The Mayan vision didn’t pan out so can this still be the Year of Big Data Analytics?

I was listening to the BBC News on the Internet, and the technology section had two experts explaining Big Data to the layman. After some mutterings about it being ‘very large’ and ‘useful in genomics’, most listeners would have been left none the wiser. The BBC’s Science Editor, Susan Watts, had a bit of a better crack at it here. Our industry obviously has a way to go in explaining itself to the wider world. Tackling the idea of ’very large’ first, and how Big is Big Data? Turns out, it isn’t, at least, not yet. EMA Research recently published a report; that debunked the myth of Big Data being Petabytes upwards. Authored by John Myers and Shawn Rogers, the report suggests that Big Data starts at 110GB, with typical use cases between 10 to 30TB.

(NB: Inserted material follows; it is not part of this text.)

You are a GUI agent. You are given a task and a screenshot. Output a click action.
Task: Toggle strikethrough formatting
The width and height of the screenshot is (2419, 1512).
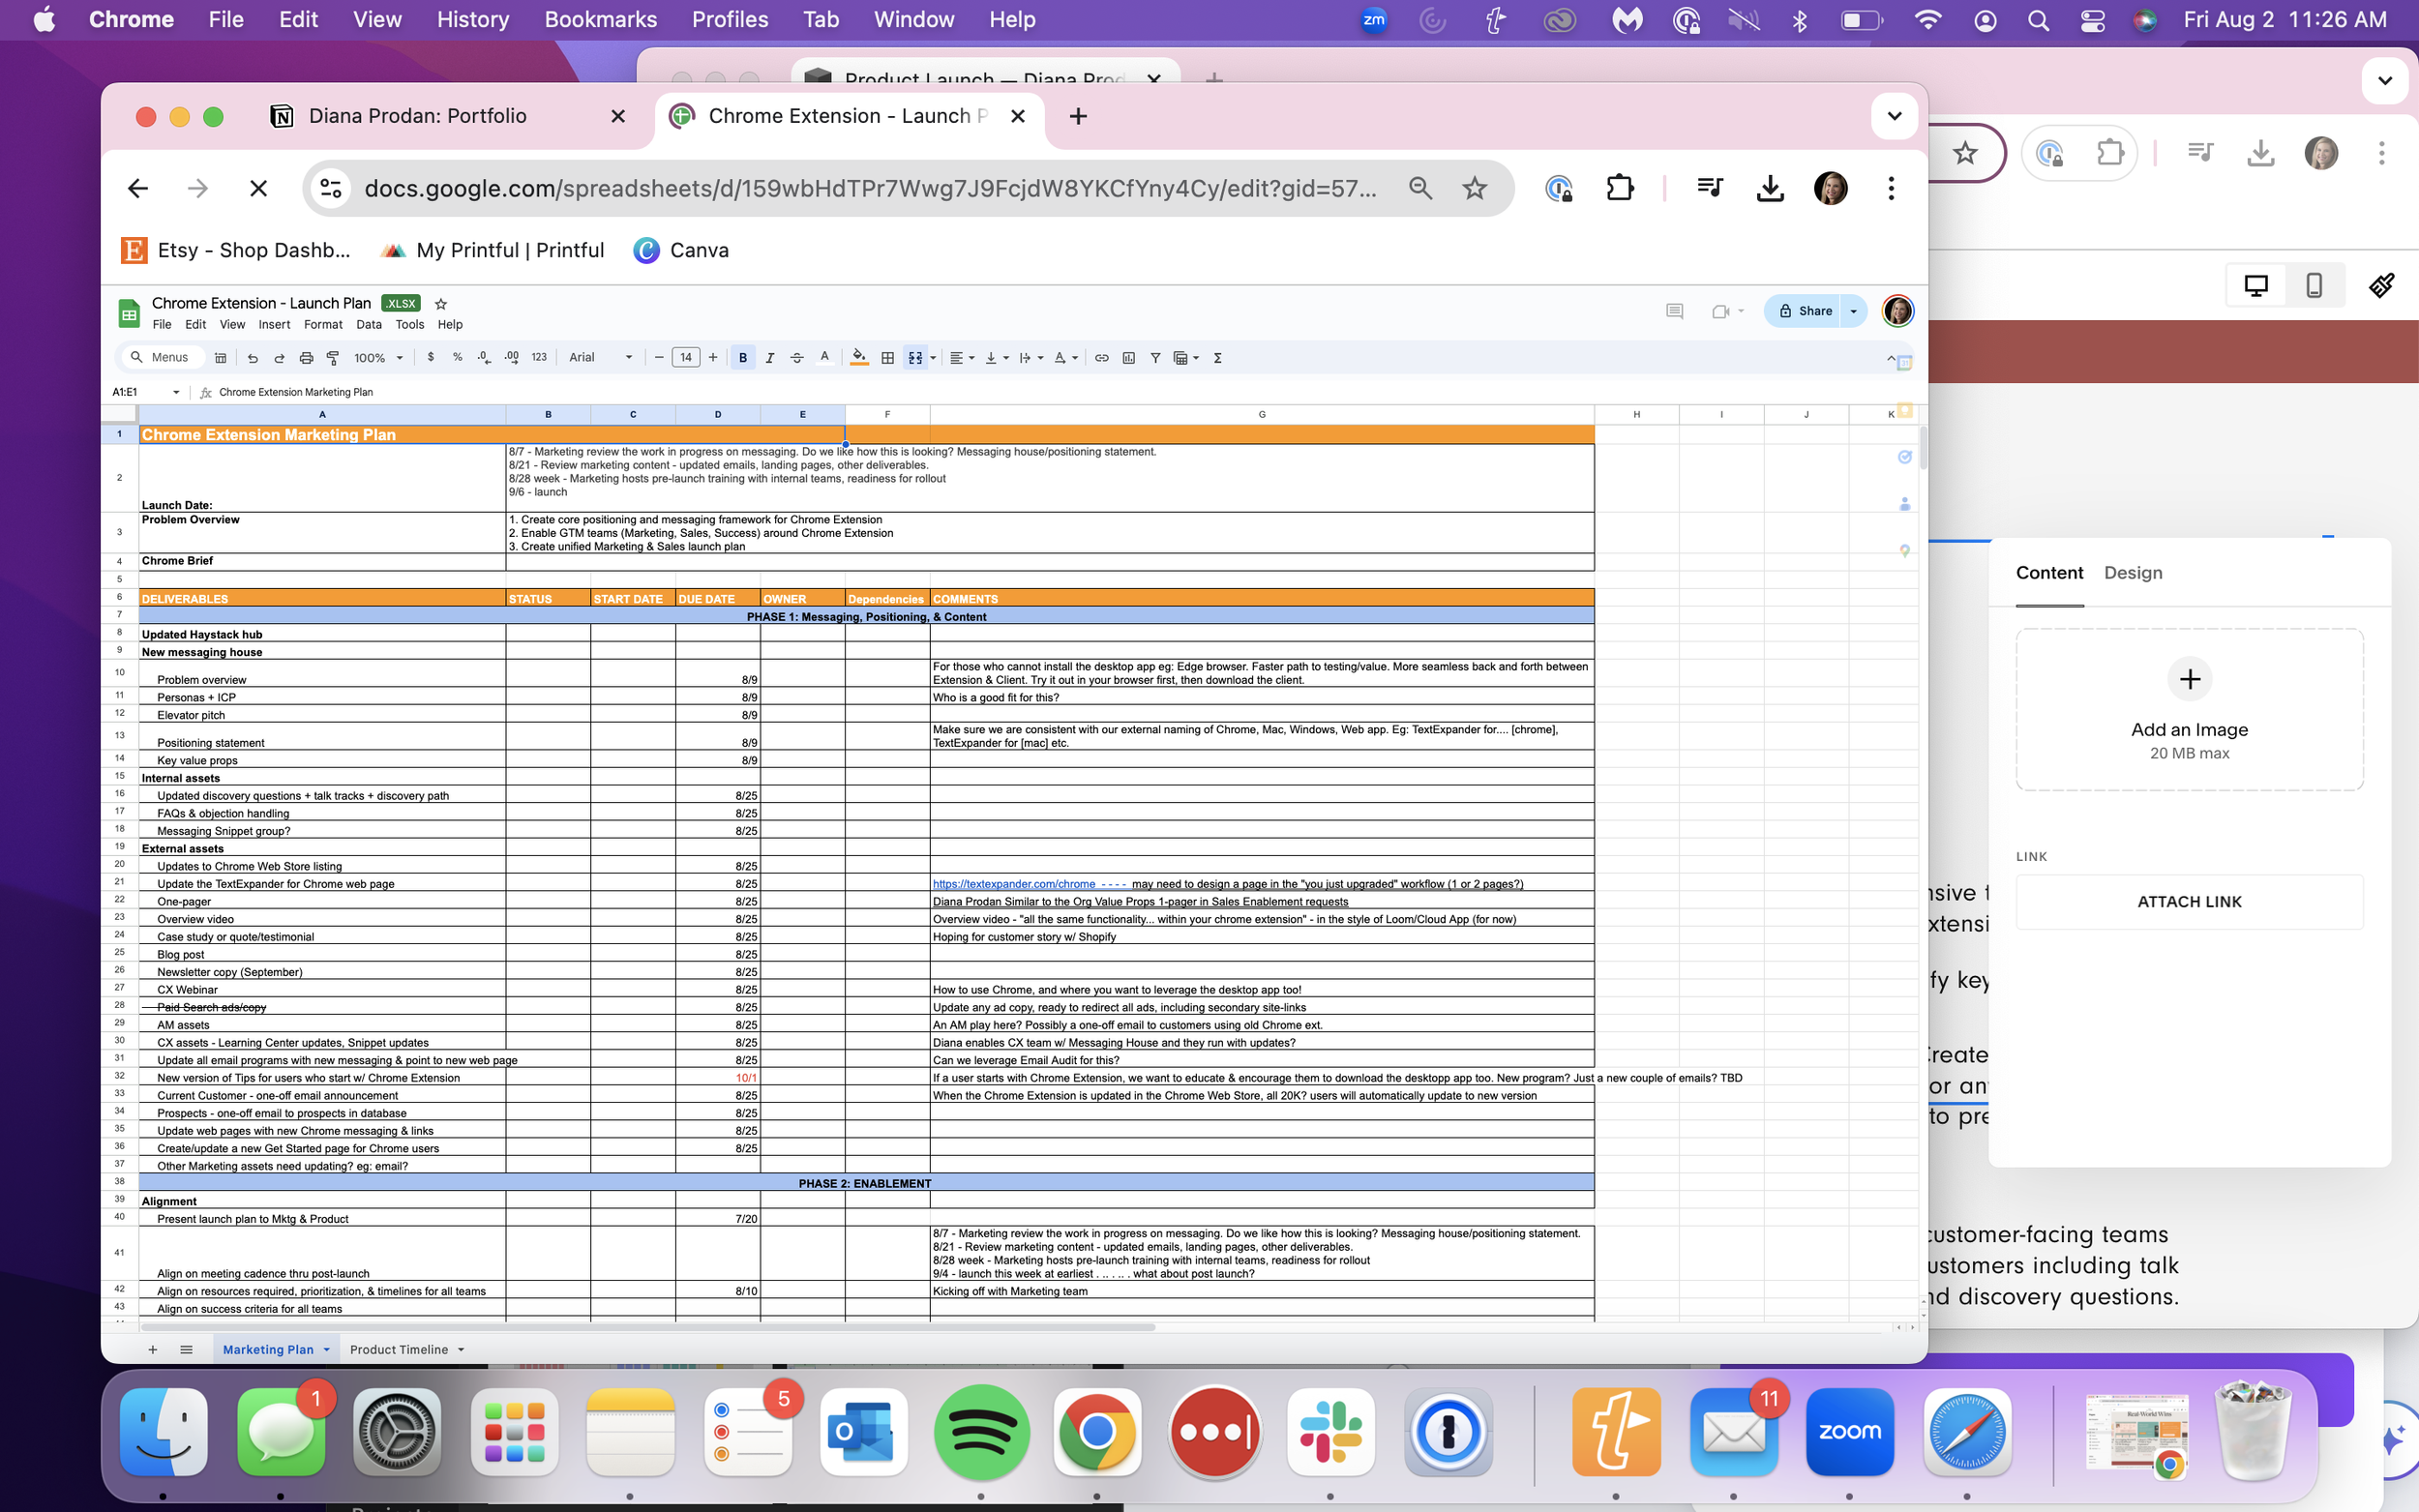(797, 358)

But even at that size, why is the Big Data market still forecast to grow dramatically, with IDC predicting the market to be $24B by 2016? Surely this can’t all be put down to market hype and engineers’ excitement. Well, the answer lies in the ‘useful in genomics’. Not everyone has data of that scale or complexity, but most want to extract value from their data much more quickly and often in real-time. Big Data technology is aimed at making that easier, by removing many of the constraints of traditional data management and processing. For example, removing fixed schemas, processing all data, and generating answers on the fly, all with low cost, commodity hardware.

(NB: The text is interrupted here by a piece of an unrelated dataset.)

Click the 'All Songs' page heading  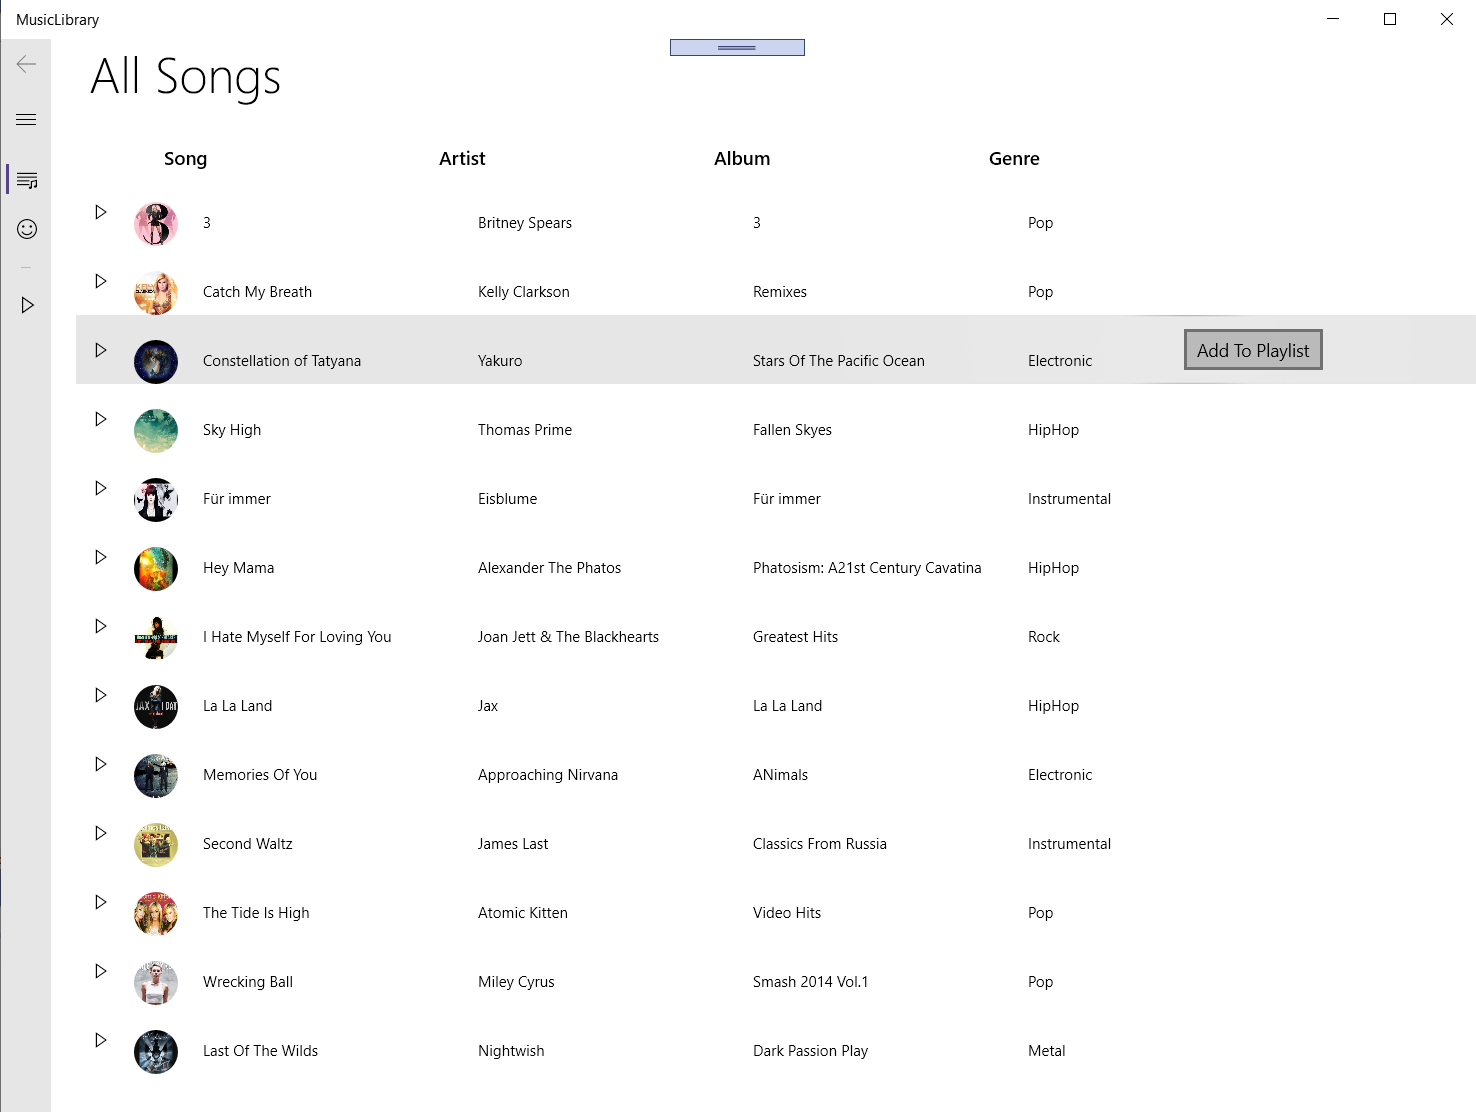point(185,78)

So Big Data Analytics is the killer app? Absolutely. Unfortunately, with today’s first generation Big Data platforms such as Hadoop, HDFS and even HBase, many are still struggling to analyze their data at scale and in real-time. That’s where technologies such as streaming and the (re-)emergence of SQL as a Big Data processing language is key. For example, Cloudera’s Impala is the first full frontal attack on mature Big Data market for larger enterprises. Real-time and SQL will help us bridge not only the technology gap, but also the ability to explain in layman’s terms how Big Data really benefit the person in the street.